Update: The original version of this story cited the Globe and Mail in claiming that Richard Lord was the first black player in college hockey. That has been disputed.
Richard Lord, one of the first black college hockey players in 1950 when he suited up for Michigan State, passed away in his native Montreal on March 9 after a lengthy illness.
Lord was 84.
According to the Globe and Mail, Lord was the first black person to play varsity hockey in the United States. Other reports claim Lloyd St. J. Robinson played for Boston University starting in 1947.
After completing a degree at Michigan State in chemical engineering in 1953, Lord worked for Dominion Tar and Chemical Co. Ltd., the City of Montreal and the Immigration Appeal Board of Canada.
He married twice, the second time in 1995 to Carol Spence, and was deeply involved in Canadian politics.
After he retired, Lord remained active at St. George’s Anglican Church in Montreal, as well as Montreal’s Maison Cross Roads, the Canadian Bible Society of Montreal, the Royal Commonwealth Society, the Westmount High School Alumni Association and the Twenty Club, a Montreal debating society.
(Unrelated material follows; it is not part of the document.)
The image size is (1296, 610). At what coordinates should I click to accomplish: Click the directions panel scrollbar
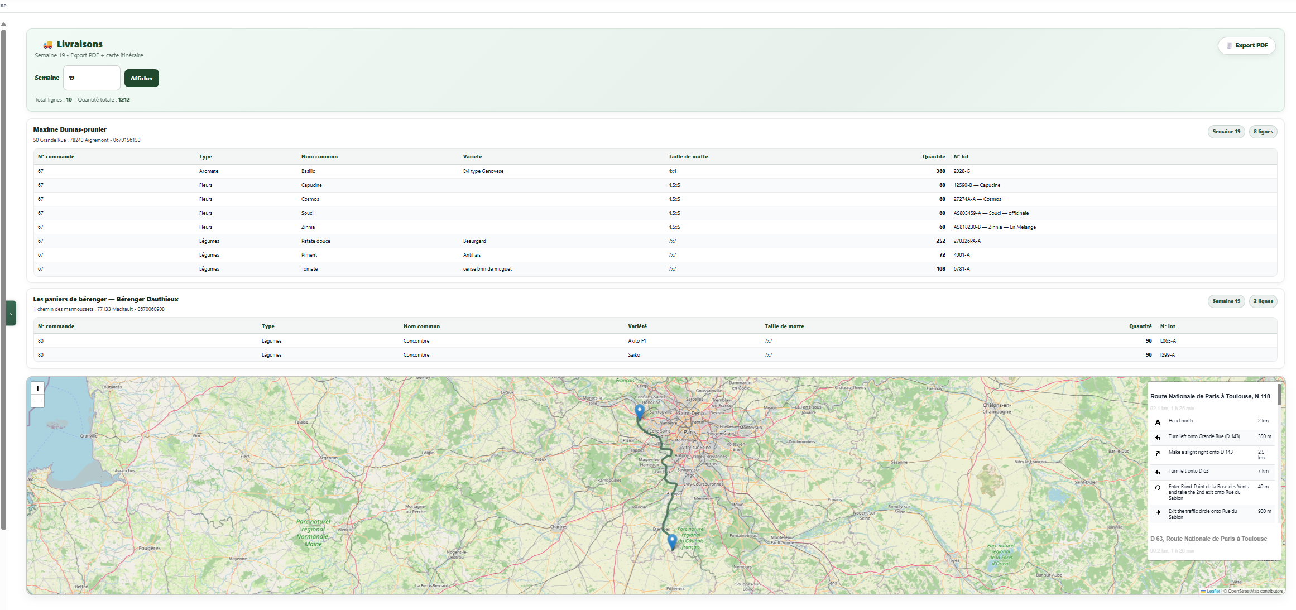click(x=1279, y=395)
“The last meeting he was at was in January, but he was very feeble,” said Warren Allmand, a long-time friend and former federal Liberal Party cabinet minister, to the Globe and Mail. “He came to that meeting, but he needed somebody to help him get there and get home and he wasn’t very strong, but he was there.”
“He almost felt as if it was his duty to continue giving whatever he could for the benefit of the whole,” Spence added in the report. “He felt that he had to serve.”
In addition to his widow, Lord is survived by his sister, Gwen, his brother, Frederick, as well as nieces and nephews.